The purpose of this post is to simply point out the importance of having several different means to ignite a fire. Gathering tinder, making kindling, and progressing a fire until it will burn fuel [logs] are skills that should be practiced, understood, and mastered by means of real outdoors experience.

With the possible exception of the Doan's Bar [Magnesium bar], no single means of making fire works 100% of the time. I strongly suggest that all trail hikers and backpackers assemble a dedicated "Fire Bag" which contains several means of making fire, and then place that bag in your trail day pack or backpack and carry it with you always.

Many people opt to just carry a lighter, and call it good. Lighters can be useful, but they can also fail. If they become wet they won't work until dry again. You could suffer a fall and lose or break them.

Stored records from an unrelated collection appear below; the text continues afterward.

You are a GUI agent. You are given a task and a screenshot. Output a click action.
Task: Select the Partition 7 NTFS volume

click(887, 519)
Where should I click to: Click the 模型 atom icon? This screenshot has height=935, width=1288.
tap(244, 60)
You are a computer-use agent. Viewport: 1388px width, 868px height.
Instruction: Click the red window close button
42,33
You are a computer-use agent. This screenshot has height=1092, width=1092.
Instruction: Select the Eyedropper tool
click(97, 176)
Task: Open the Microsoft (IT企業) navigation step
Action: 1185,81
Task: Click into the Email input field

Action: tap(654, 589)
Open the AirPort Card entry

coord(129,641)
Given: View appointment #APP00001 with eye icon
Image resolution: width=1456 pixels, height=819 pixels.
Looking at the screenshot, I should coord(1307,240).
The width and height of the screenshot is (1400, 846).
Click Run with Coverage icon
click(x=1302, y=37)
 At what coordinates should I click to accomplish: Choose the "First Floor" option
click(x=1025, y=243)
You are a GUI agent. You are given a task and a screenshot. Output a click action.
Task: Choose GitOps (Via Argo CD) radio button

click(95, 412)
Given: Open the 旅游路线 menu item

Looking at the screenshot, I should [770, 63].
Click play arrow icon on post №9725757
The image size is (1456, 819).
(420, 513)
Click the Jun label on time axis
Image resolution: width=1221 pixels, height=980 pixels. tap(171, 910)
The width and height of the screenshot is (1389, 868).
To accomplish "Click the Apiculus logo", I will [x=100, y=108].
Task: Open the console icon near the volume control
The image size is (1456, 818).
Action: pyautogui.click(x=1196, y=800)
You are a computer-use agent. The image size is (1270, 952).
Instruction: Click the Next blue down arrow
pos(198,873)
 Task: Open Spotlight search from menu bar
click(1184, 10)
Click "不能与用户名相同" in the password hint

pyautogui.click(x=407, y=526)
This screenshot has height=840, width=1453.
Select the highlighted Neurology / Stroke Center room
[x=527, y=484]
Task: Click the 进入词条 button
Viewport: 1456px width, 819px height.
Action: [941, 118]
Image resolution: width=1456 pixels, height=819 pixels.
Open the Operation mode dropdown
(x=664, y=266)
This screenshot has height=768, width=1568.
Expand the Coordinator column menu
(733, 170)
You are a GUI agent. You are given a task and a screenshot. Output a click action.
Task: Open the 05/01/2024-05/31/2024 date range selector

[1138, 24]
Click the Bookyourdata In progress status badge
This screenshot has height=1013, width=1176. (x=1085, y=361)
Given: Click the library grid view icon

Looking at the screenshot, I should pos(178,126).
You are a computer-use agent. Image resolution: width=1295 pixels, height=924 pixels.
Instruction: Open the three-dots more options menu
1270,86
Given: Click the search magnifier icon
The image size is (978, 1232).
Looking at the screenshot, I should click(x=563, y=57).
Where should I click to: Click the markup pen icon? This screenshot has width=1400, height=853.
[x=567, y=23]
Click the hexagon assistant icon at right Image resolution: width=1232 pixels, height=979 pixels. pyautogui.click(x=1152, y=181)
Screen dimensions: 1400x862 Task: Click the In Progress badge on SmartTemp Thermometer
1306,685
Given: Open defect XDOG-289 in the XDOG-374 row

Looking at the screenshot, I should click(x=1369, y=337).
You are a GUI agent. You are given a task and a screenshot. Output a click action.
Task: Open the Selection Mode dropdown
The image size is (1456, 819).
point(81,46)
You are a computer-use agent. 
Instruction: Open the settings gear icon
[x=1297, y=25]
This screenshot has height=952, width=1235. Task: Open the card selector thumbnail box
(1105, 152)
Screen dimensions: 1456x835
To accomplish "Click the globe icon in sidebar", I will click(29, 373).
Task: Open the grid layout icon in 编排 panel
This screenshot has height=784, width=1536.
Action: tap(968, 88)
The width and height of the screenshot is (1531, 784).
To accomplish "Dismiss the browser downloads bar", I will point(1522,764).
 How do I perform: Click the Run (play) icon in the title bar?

A good friend & mentor, Bill Hay [] was a student of the late Dr. Ron Hood [a knowledgeable and respected survival instructor and founder of], and is a member of the HOODLUMS outdoor survival group/forum. Bill offers the following thoughts:

"Lighters also fail in the cold, and the plastic will shatter in the cold. They run out of fuel. I've seen them discharge all their fuel in a pack. Oops! No fire tonight! They are not as easy to start a fire with as you might think, it's not a magic tool. Carrying dry tinder, Fatwood & a sparking rod is way more reliable."

[Bill has kindly posted his own kit here: ].

As stated, nothing works 100% of the time, and having multiple fire making options [redundant systems] significantly improves your chances of surviving a cold night should you become lost or injured on some trail. Carrying some dry tinder and Fatwood kindling dramatically increases chances of making a successful fire.

In the photo below, I've displayed the contents of my own "Fire Bag":

CLOCKWISE FROM BOTTOM: Butane lighter; 3/8" USAF ferro rod from [] with a kydex striker from Hardwood Hollow Tactical ; Burning lens; Flint & Steel kit; Matchsafe with waterproofed matches; Doan's bar [ferro rod dismounted and epoxied into antler tip. CENTER: selfmade leather pouch containing Fatwood kindling. Note the hanks of paracord attached to the USAF ferro rod for use in constructing a bow drill set.

Having tools is pointless unless you know how to use them. It is critically important to practice firemaking on a regular basis. You should also know a few ways to make fire by primitive means in case you lose your fire kit:

Self-made bow drill set made with local materiel.


Practicing primitive firemaking [bow drill] on a backpacking trip.

One final thought: It is also very important to practice doing so in less than ideal weather, so that you can experience the difficulties of making fire in wet conditions, with cold, numb hands, or in high winds for instance. Nothing replaces real-world experience, and it also serves as "stress innoculation" to mentally prepare you should an actual trail mishap occur.